J’AI ENFIN VU AVATAR

Ouais, incroyable mais vrai, j’avais encore jamais vu ce film, mais hier grâce à TF1, c’est chose faite.

Dans AVATAR, l’une des premières choses qui m’a frappé et qui m’a plu, évidemment, c’est que le personnage principal est handicapé. Un fait suffisamment rare pour être souligné.

Agréable surprise donc mais qui s’est assez vite dissipée… Oui, parce qu’en fait si on analyse le propos du film sous le seul prisme du handicap, comme je l’ai fait, on constate très vite que le discours est plutôt ambigu, pour ne pas dire finalement très convenu.

Je m’explique. Dans ce que l’on pourrait considérer comme des points positifs (de mon point de vue) on observe que :

–       Le handicap du personnage est un élément parmi d’autres.

On ne pourrait pas aller jusqu’à dire qu’il est banalisé, mais il ne constitue pas l’élément central du film, ce qui est plutôt intéressant, dans la mesure où souvent (surtout en France) les personnages handicapés ne sont visibles que dans les histoires qui traitent directement du handicap.

–       Le handicap du héro ne l’empêche de mener sa vie, d’être actif.

Il voyage, il se voit confier une mission plutôt importante.

Certaines scènes le montrent même avec ses amis dans des situations très dynamiques où le fauteuil ne constitue pas une entrave. Je pense notamment à celle où il monte à toute vitesse dans un hélico. J’ai particulièrement apprécié la séquence où l’un des pote monte le fauteuil dans l’hélico (c’est vrai que ce serait con de l’oublier).

Cependant, dans les points négatifs, on note que :

–       Dès le début, il se prend des réflexions désobligeantes et directement liées à son handicap.

Les autres soldats font remarquer que sa présence est incongrue dans un milieu aussi hostile. La scientifique qui l’accueille à l’air de partager ce point de vue.

Le handicap est donc clairement présenté comme un motif d’exclusion. Il est de l’équipe, sans l’être totalement, parce qu’il est différent.

–       Le personnage rêve de ne plus être handicapé.

Evidemment, il fallait s’y attendre, comme d’hab’ on a le droit à « être handicapé c’est naze » et le rêve ultime du héro c’est de ne plus l’être.

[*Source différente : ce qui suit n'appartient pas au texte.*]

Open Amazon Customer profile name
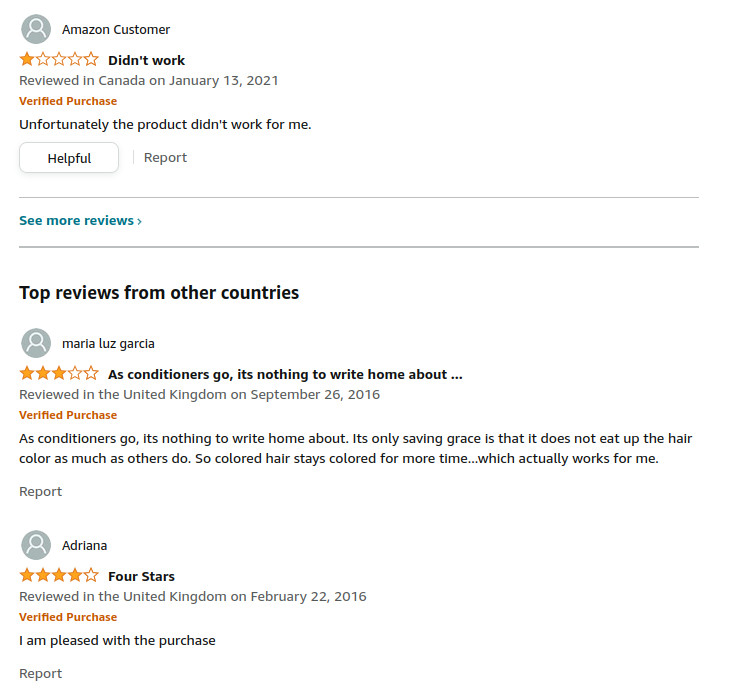744x688 pixels. 116,29
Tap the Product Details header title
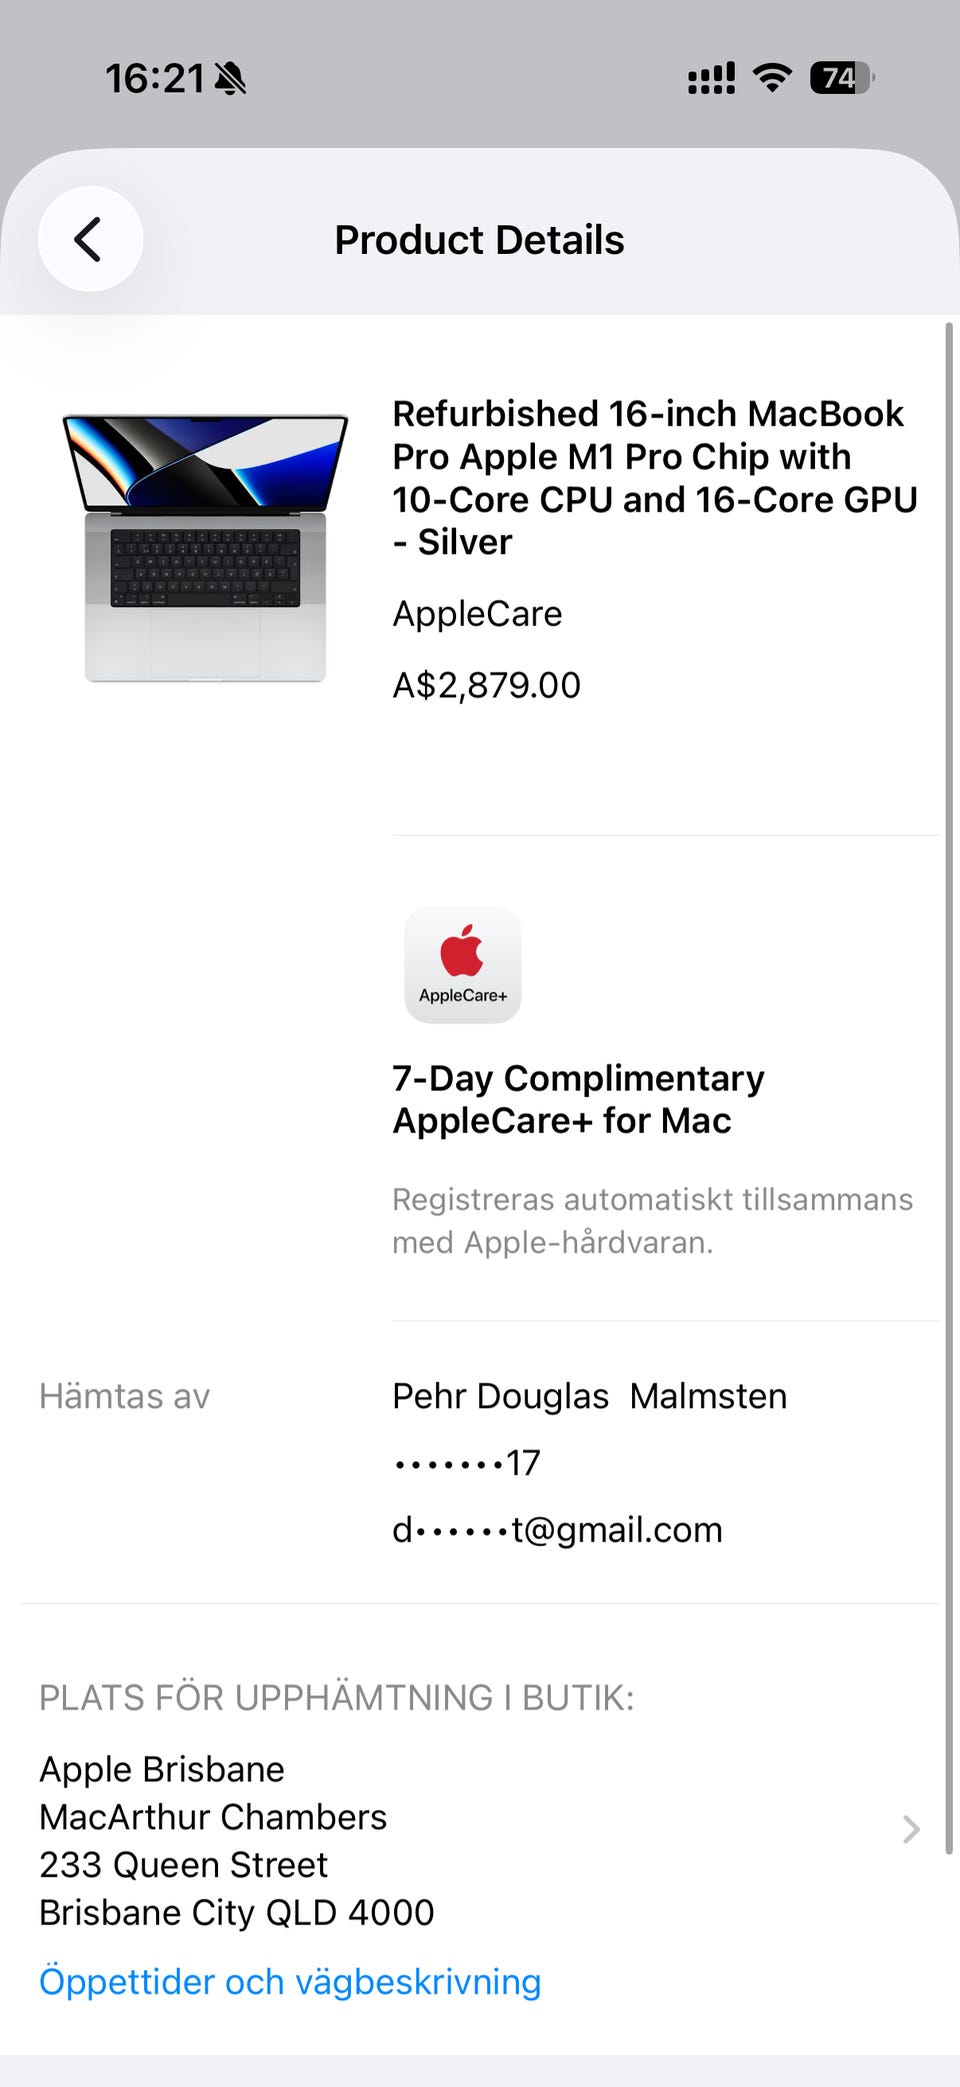Viewport: 960px width, 2087px height. (479, 240)
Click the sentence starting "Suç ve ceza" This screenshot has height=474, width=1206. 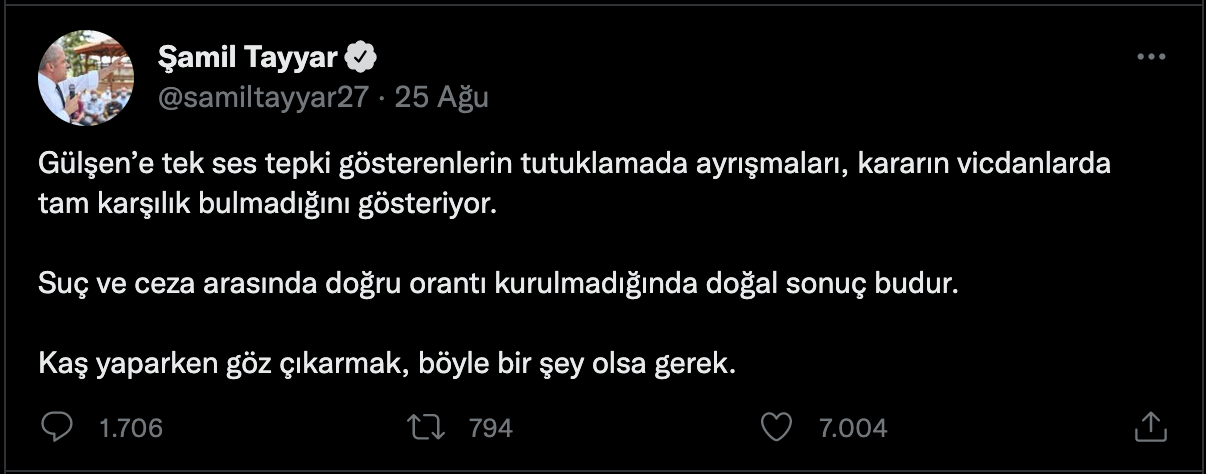[x=498, y=284]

Le film insiste lourdement sur cette question de diverses façons.

D’abord, le colonel, qui est le seul voir son arrivée favorablement, ne manque pas de lui faire miroiter la possibilité d’une intervention qui lui rendrait ses jambes en guise de récompense.

Quand le héro essaie son AVATAR pour la première fois, on comprend bien que ce qui le séduit le plus dans l’expérience c’est de pouvoir marcher de nouveau, via son personnage virtuel. Il peut de nouveau courrir, sauter, c’est la fête…

A la fin du film, c’est d’ailleurs sans regrets qu’il quitte son enveloppe charnelle mortelle et handicapée, pour rester définitivement dans la peau de l’AVATAR.

–       L’amour n’est possible qu’entre personnages qui se ressemblent physiquement

Avec TITANIC on avait déjà compris que les histoires d’amour entre riches et pauvres étaient vouées à prendre l’eau, mais là c’est confirmé.

D’ailleurs c’est récurrent dans les films américains grand public, pour s’aimer il faut se ressembler, surtout physiquement. C’est la condition sine qua non, pas de love et encore moins de sexe entre gens différents. C’est impossible.

La princesse (oui parce que c’est forcément une princesse) aime le héro parce que, certes il est un peu différent, mais en fin de compte il lui ressemble et ils ne peuvent faire leur vie ensemble qu’à partir du moment où ce dernier renonce à son humanité pour adopter le physique et les coutumes de son peuple.

J’avais déjà vu ça dans SCHREK et ça m’avait beaucoup frappé cette nécessité pour la princesse de devenir moins belle, de devenir totalement ogre pour que ce soit possible avec son bien aimé. Elle ne pouvait se marier à un ogre présenté comme dégueu en étant ce qu’elle est vraiment, c’est à dire une belle princesse.

Le message envoyé est donc franchement nul : pour être heureux et trouver l’amour devenez quelqu’un d’autre ou en bleu la vie est mieux.